Page:Maizeroy - Deux amies, 1885.djvu/210

Le texte de cette page a été corrigé et est conforme au fac-similé.
198
LES PARISIENNES

Comme ces blasés qui ont besoin pour aimer de l’excitation des épices ou des gravures libertines, Mme de Tillenay s’était reprise à idolâtrer son ancienne amie, en suivant jour par jour l’intrigue ébauchée entre Eva et Mme Thiaucourt. Il lui semblait revivre en arrière, revoir la jeune fille au couvent de Saint-Joachim exigeant des serments, se tordant en des crises de larmes et plus tard l’emportant, le jour même de son mariage, la voulant à elle avant qu’elle appartint à un autre.

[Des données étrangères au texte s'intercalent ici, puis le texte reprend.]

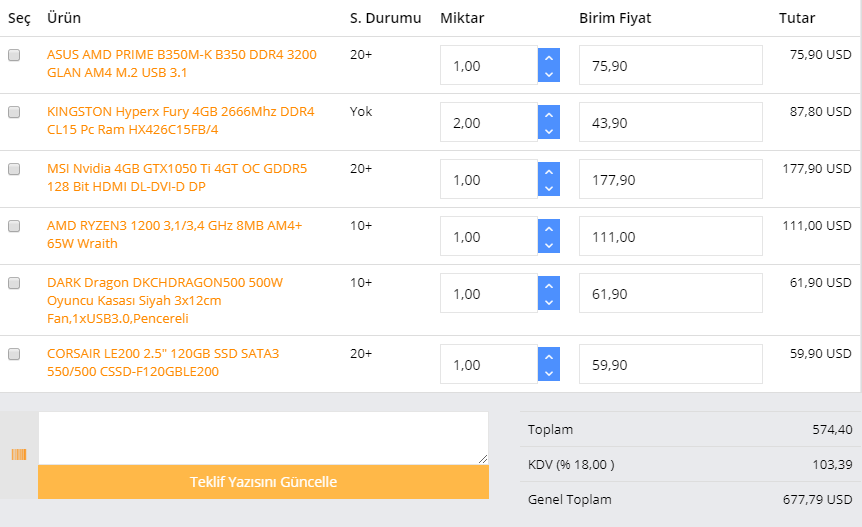This screenshot has width=862, height=527.
Task: Select the ASUS AMD PRIME B350M-K checkbox
Action: pyautogui.click(x=14, y=56)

Jeanne ne s’y trompait pas. Elle connaissait trop bien ces fauves regards incendiés de désir, ces grands cernes de bistre qui la balafraient jusqu’aux pommettes, ce tremblement machinal des doigts et des lèvres et ces pâleurs de malade. La blessure était irrémédiable. Ce qu’elle s’était imaginé stupidement devoir être un passe-temps, un caprice qui s’en va comme il est venu, avait tout de suite été de l’amour vrai et grave.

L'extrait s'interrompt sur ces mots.